On the second day of a three-day road trip, Mona and Grant drove through Guymon, Oklahoma, in search of a clean bathroom and fresh coffee. They were headed from Cedar Rapids to Los Angeles in the minivan Grant had converted into a camper over the holiday break, and, in which, they’d spent New Year’s Eve, watching the sunset at a county park and ringing in 2021 at six p.m. instead of midnight, knowing they’d never stay awake.

Now, they were following a diagonal highway across the country, on the first road trip they’d taken since graduate school.

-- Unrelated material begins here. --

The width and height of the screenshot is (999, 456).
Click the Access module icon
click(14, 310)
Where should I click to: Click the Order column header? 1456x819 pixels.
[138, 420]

“I’m sorry I teased you about it,” Mona said, “On New Year’s Eve.”

She closed the small black notebook she’d been writing in for the past hour as Grant drove, listening to the BBC World Service on a scratchy public radio station out of Liberal, Kansas.

“About what?” Grant said. He turned down the radio.

“The camper van,” she said. “And the way you followed those Van Life Girlz on Instagram.”

“I told you it was research,” he said. “I can’t help it if they make all their instructional videos in bikinis.”

“Well, I can’t believe we get to see the ocean in two days. Maybe I’ll break out my bikini?”

“Mmm,” he said. “That would feel good. If we hustle and there’s no snow in Arizona, we can get there by tomorrow night.”

“It doesn’t snow in Arizona,” she said.

“In the mountains?” he said. “In Flagstaff? Of course it does.”

“Huh,” she said. “Have you ever been?”

“No,” he said. “But the Van Life Girlz have.”

He grinned and she squeezed his thigh. “Oh, have they?” she said.

Leaving the house had been a good idea. They’d been home, together, working remotely, for most of the past year. Already, he could feel the old jocular flirtation of their early years together coming back into the space between them. And she was writing again—or at least getting ideas again. The whole drive, she’d been scribbling away in the Moleskin he’d bought her for Christmas. He knew better, by now, to ask what she was working on but he knew that writing anything, for her, was a good sign.

The McDonald’s looked the cleanest and would be the most likely business to require masks, and so Grant pulled the van into the lot and found a place to park far away from other cars.

The van was a basic white work van, that he had once used for his catering company, back when catering—weddings, funerals, graduation parties, corporate retreats— was still a thing.

They put on their masks, sanitized their hands, and got out of the van. The air had a damp warmth and smelled of mud, as if they’d driven out of the snow squalls in Iowa and straight into some kind of spring.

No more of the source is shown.